The registry, managed by The Health Care Group of Plymouth Meeting, PA, is a national database of goodwill values compiled from actual transactions.
Managed care: It's déjà vu all over again With premiums still rising at double-digit rates, some health insurers have begun reintroducing cost-control measures that triggered a managed care backlash during the 1990s, according to an article published on Health Affairs' Web site. Among the unpopular strategies making a comeback: preauthorization for outpatient services and specialist referrals, physician utilization review, higher out-of-pocket expenses, steering patients to more cost-effective providers, and concurrent and retrospective review of inpatient services. Moreover, several plans introduced concurrent review to their PPOs in 2002-2003, although that practice previously had been limited to HMOs. Insurers are also experimenting with new plans that offer a more limited choice of hospitals and physicians than is available in standard HMOs and PPOs.
Access the report online at http://content.healthaffairs.org/cgi/content/abstract/hlthaff.w4.427
Are patients immune to the cost of care? The move toward consumer-directed healthcare assumes that patients will be knowledgeable enough to make prudent decisions on how to spend their healthcare dollars. However, a new Wall Street Journal Online/Harris Interactive poll of 2,366 adults suggests that patients aren't cognizant of the true cost of care. For example, respondents overestimated by 21 percent the cost of a primary care office visit and underestimated by 71 percent the cost of an overnight hospital stay.
Residents' class-action suit gets tossed Citing a new federal law exempting the National Resident Matching Program from antitrust laws, a federal judge has thrown out a restraint-of-trade lawsuit filed against the NRMP, the Association of American Medical Colleges, the Accreditation Council for Graduate Medical Education, and 27 teaching hospitals. The suit, filed in May 2002 and brought on behalf of 200,000 resident physicians, charged that the matching program violates antitrust laws by preventing competition for residents' services, artificially depressing and standardizing wages below competitive levels, and conspiring to establish rules that accredit and govern residency programs.

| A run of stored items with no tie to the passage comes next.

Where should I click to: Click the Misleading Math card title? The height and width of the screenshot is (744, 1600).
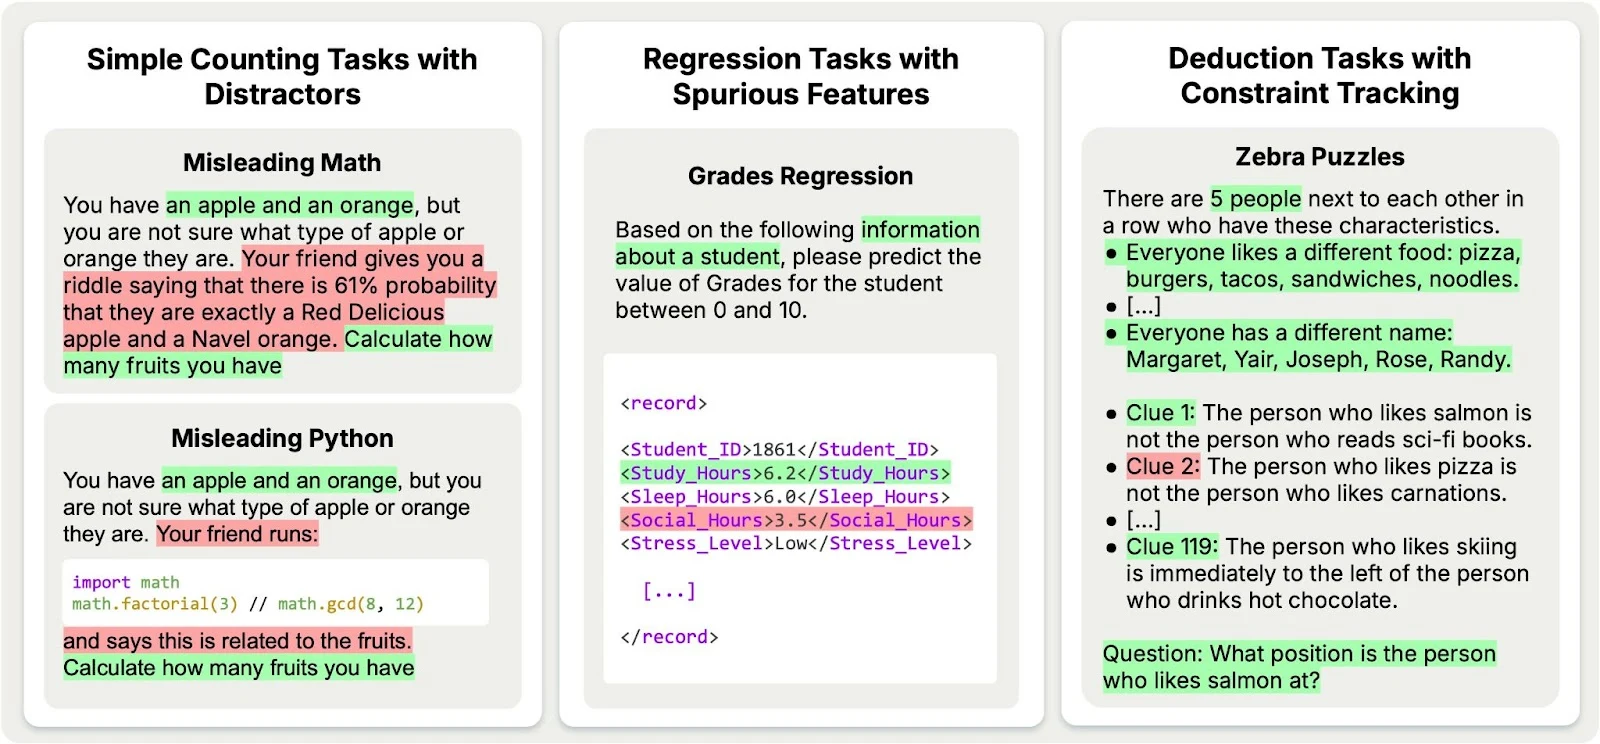(282, 163)
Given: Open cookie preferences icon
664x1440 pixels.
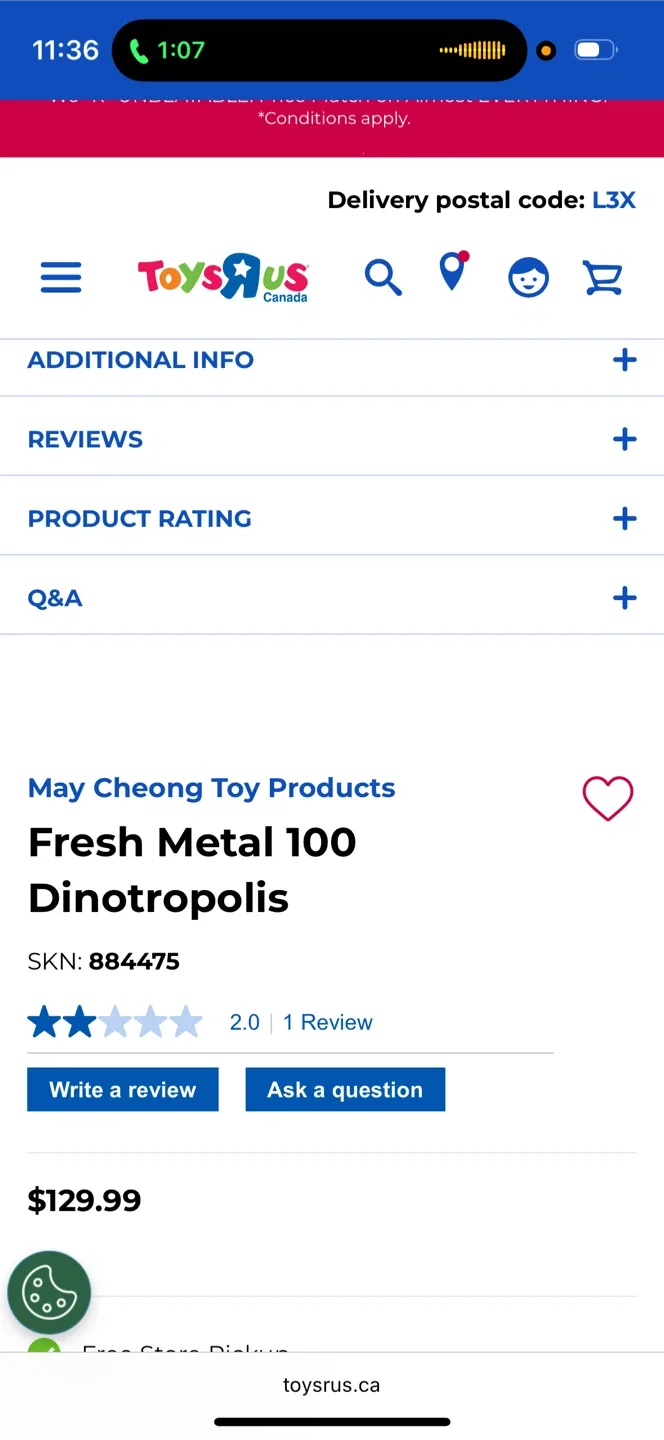Looking at the screenshot, I should 49,1293.
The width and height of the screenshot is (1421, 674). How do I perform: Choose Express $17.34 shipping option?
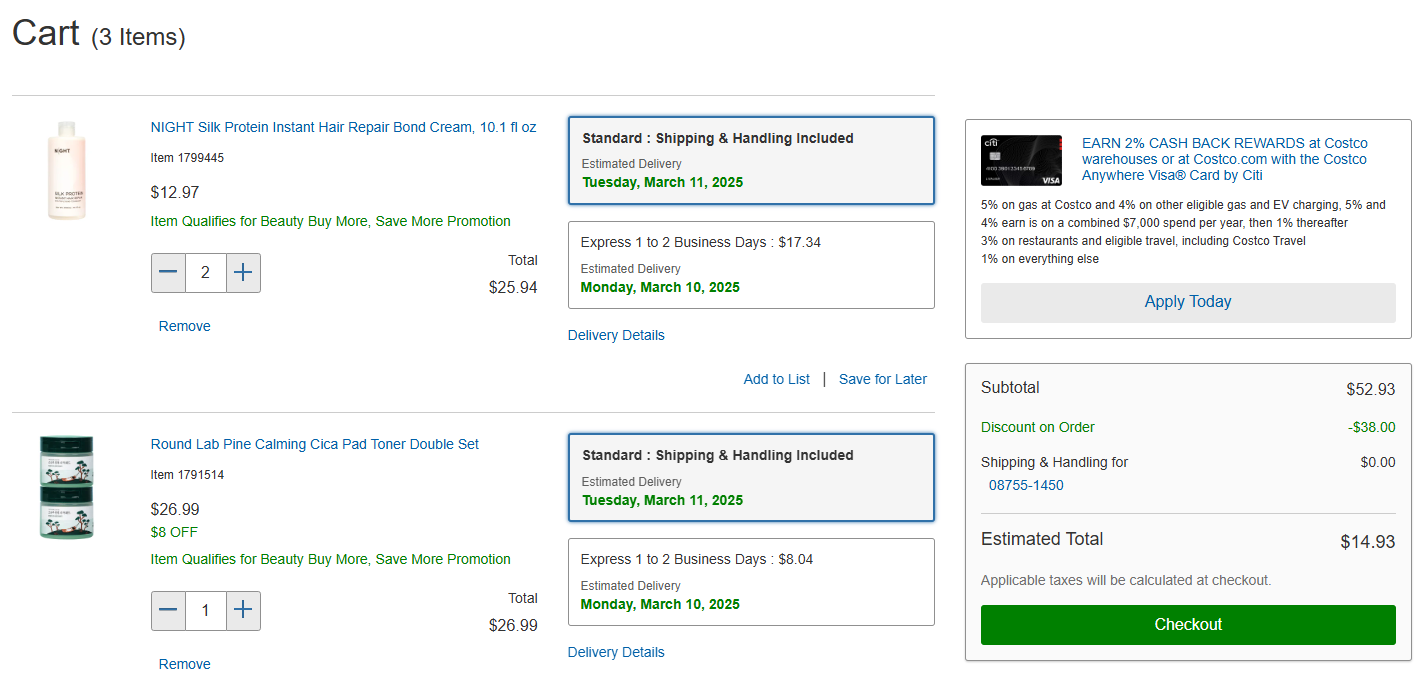click(x=750, y=265)
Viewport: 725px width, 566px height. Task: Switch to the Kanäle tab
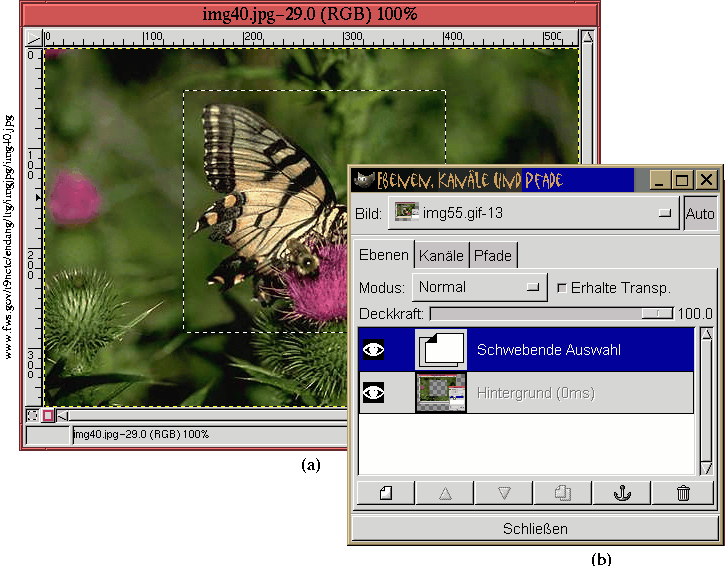click(x=441, y=256)
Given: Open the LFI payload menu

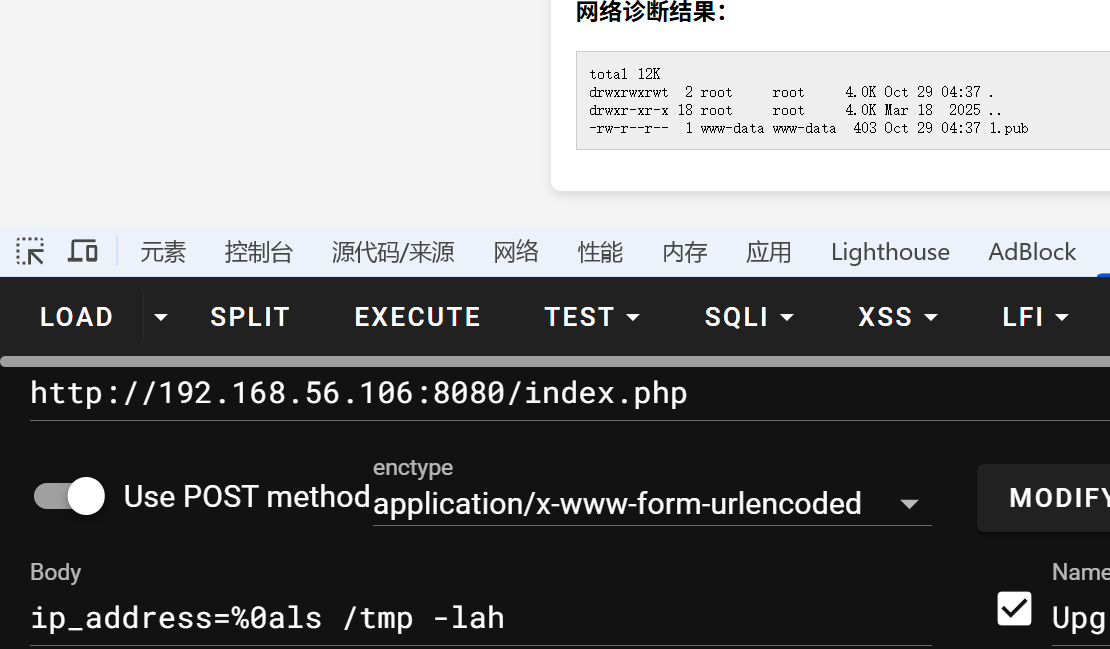Looking at the screenshot, I should click(x=1035, y=317).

The NRMP, which was created in 1952, uses a computer algorithm to match graduating medical students to residency programs. According to the AAMC, the "Match" prevents a "frenetic free-for-all, involving thousands of students and thousands of residency programs scrambling simultaneously to find their best options."
Getting appropriate care sometimes means long waits Access to specialty care is becoming more problematic for Americans, according to a recent survey. On average, new patients wait more than 30 days to schedule an office visit in some metropolitan markets, and some wait as long as 50 days. The survey focused on four medical specialties: cardiology, dermatology, obstetrics-gynecology, and orthopedic surgery. All four specialties reported three days as the shortest wait. The longest wait was 81 days, which dermatology patients had to endure.
Texas-based Merritt, Hawkins & Associates, a national physician search and consulting firm, conducted the telephone poll that examined 1,062 physician offices in 15 major metropolitan areas.